Respectful yet innovative, Yoshiatsu’s rendition of Japanese cuisine is making subtle waves. A highly attuned sensitivity to seasonality brings forth dishes that ebb and flow along with the seasons and its bounty – their signature rich cooked in an earthen pot comes with firefly squid and wakame seaweed in spring, wild eel in summer, and matsutake mushrooms and saury as autumn approaches.
Chef and proprietor Yoshiatsu Fukushima has had a colourful culinary career, beginning with four years at Kyoto’s famed Kyoyamato restaurant before amassing experience at various hot pot and traditional Japanese restaurants in Tokyo and as an executive chef at a major restaurant group. Opening his namesake Yoshiatsu in 2016, chef Fukushima is carving out new niches within the boundaries of Japanese cuisine.

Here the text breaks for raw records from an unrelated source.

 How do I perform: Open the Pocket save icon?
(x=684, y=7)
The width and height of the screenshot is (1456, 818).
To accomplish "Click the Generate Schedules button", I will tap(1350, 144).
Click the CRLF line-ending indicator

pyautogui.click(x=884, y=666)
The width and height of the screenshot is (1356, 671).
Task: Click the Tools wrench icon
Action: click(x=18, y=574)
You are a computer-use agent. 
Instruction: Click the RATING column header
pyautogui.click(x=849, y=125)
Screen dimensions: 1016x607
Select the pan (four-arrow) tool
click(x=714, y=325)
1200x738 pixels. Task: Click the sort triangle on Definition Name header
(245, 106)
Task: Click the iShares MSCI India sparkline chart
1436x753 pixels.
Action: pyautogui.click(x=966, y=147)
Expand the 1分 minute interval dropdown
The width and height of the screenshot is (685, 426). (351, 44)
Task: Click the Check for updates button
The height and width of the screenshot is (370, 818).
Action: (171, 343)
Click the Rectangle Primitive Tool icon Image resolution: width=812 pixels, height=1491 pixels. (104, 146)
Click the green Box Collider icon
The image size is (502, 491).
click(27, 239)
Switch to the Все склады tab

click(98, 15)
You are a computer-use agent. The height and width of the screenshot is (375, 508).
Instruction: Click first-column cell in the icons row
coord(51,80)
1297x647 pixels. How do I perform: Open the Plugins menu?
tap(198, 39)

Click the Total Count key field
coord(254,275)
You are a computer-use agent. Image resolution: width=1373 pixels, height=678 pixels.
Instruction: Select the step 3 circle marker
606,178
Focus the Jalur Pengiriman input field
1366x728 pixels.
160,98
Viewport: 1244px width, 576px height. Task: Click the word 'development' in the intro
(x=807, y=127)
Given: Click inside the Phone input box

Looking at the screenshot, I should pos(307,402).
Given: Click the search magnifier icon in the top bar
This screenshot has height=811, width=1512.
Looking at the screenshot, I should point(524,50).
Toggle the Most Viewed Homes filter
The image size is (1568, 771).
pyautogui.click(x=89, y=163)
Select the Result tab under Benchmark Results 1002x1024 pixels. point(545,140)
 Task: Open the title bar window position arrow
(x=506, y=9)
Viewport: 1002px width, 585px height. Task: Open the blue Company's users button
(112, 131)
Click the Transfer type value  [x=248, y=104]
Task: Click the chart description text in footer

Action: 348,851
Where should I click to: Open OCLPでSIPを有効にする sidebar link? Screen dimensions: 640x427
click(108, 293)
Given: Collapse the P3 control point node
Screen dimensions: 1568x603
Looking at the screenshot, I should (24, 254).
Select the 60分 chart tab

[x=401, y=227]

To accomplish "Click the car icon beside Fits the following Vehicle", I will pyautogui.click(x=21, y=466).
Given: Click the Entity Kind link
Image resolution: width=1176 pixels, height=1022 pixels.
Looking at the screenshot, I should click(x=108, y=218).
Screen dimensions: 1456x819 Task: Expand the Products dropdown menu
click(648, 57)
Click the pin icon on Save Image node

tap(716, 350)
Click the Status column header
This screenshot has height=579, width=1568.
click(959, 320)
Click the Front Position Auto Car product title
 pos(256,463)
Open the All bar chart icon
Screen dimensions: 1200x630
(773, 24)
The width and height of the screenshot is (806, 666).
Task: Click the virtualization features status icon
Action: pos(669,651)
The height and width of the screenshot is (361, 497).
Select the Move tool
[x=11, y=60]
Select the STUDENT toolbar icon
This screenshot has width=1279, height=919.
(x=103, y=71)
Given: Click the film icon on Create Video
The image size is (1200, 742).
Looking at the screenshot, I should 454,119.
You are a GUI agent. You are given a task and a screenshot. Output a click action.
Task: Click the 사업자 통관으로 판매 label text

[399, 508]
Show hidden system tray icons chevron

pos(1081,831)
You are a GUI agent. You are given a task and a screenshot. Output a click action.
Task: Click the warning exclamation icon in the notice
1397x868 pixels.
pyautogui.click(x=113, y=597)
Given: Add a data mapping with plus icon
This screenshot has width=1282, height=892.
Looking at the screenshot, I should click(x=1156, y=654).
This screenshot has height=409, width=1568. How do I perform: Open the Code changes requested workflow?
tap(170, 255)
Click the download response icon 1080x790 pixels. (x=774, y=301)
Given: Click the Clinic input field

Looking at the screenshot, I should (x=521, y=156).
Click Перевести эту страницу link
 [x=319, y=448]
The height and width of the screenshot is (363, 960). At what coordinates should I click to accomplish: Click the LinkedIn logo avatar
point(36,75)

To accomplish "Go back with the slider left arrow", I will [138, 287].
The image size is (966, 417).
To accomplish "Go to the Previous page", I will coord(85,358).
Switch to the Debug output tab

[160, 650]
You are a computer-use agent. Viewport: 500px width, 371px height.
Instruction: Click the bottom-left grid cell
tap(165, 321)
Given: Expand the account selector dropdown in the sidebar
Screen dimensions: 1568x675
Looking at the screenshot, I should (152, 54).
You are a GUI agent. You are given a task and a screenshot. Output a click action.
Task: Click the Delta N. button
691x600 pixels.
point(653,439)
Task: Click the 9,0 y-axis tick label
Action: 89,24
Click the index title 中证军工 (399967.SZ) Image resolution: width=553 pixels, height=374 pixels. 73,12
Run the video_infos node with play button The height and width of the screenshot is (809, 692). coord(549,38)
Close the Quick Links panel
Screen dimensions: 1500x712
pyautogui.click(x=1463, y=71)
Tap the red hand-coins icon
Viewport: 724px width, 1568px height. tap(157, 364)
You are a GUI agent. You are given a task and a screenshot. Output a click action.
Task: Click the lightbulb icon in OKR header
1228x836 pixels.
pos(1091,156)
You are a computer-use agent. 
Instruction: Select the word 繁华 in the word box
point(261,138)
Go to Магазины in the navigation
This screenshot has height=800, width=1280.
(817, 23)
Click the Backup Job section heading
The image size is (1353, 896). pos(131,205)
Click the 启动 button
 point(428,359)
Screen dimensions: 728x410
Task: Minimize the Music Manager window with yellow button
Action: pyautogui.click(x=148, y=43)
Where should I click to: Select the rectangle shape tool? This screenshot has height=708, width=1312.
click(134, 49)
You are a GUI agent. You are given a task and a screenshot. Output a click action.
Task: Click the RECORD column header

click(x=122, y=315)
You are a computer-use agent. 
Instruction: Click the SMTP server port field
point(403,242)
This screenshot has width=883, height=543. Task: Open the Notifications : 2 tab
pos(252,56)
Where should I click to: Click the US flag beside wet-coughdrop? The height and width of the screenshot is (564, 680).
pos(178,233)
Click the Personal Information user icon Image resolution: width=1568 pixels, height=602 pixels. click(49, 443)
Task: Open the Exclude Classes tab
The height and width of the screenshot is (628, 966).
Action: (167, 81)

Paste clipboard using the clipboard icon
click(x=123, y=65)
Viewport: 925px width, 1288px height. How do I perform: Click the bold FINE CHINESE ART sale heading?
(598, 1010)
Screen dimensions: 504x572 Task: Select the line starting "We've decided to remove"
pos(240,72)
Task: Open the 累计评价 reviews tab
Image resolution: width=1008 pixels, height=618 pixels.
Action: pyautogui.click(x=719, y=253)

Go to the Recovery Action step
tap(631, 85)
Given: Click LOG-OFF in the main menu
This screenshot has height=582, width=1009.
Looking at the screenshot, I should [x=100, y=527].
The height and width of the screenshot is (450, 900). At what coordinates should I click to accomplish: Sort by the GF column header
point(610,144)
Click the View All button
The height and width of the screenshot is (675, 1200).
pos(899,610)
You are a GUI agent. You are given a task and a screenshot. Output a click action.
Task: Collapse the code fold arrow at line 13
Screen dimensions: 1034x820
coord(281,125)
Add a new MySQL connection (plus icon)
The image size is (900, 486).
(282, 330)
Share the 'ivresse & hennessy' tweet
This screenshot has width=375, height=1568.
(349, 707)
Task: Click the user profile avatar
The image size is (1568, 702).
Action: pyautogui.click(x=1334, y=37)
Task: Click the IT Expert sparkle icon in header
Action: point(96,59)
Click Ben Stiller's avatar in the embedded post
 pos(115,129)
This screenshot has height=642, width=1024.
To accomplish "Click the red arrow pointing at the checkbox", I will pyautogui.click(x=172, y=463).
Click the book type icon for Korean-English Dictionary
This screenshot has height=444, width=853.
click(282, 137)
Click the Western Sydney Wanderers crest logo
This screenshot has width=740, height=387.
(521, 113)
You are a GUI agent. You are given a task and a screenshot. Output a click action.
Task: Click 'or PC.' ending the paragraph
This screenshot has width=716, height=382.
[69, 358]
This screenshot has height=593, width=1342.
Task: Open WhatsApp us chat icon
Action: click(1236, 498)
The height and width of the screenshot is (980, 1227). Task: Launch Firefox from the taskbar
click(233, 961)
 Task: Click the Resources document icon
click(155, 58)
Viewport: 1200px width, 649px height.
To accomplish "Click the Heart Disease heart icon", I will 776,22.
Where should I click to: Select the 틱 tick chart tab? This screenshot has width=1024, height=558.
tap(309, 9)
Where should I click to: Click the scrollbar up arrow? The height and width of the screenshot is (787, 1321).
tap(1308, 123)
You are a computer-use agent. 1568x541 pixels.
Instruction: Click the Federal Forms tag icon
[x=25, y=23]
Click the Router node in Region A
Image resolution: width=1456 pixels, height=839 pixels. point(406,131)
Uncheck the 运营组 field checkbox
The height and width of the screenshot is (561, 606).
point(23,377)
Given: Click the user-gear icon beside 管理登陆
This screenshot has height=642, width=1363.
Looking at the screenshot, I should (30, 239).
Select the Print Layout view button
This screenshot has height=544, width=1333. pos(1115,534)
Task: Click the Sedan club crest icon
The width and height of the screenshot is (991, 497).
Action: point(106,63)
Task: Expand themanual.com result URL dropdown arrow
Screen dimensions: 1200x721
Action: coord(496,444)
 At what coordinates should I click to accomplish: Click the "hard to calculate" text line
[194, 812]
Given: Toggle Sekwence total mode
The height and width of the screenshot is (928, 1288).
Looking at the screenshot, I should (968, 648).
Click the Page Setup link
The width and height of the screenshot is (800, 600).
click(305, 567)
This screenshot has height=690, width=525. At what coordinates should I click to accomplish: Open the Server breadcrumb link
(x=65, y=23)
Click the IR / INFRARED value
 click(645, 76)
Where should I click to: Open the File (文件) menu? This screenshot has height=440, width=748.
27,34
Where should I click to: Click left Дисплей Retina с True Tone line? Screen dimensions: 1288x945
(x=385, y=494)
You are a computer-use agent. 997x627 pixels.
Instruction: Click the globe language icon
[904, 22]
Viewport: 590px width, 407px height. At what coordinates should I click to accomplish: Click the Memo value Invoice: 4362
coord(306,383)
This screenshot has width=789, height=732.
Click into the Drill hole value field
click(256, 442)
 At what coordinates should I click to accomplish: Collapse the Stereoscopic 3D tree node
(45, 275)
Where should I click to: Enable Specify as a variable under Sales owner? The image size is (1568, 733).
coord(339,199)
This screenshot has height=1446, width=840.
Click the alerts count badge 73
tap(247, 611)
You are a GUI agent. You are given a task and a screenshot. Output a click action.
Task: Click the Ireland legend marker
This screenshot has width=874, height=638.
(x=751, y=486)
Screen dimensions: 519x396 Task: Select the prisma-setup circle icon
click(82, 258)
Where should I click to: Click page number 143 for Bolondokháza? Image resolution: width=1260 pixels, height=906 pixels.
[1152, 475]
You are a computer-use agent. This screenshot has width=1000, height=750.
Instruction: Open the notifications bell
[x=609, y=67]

Ask for the drink pairing and you won't be disappointed. The service comes with eight different kinds of boutique sakes and wines — often seasonal — and diligently procured from around the world to provide aqueous balance and refinement to the courses.
The minimalist all-white exterior of Yoshiatsu gives way to a simple yet spacious wooden interior, with Japanese craftsmanship highlighted in every corner – from the floor tiles from Awaji island to the shoji screens that incorporate Kumiko woodworking techniques from Shimane. Seating options include the gingko wood counter for eight or tawo tables that seat two each.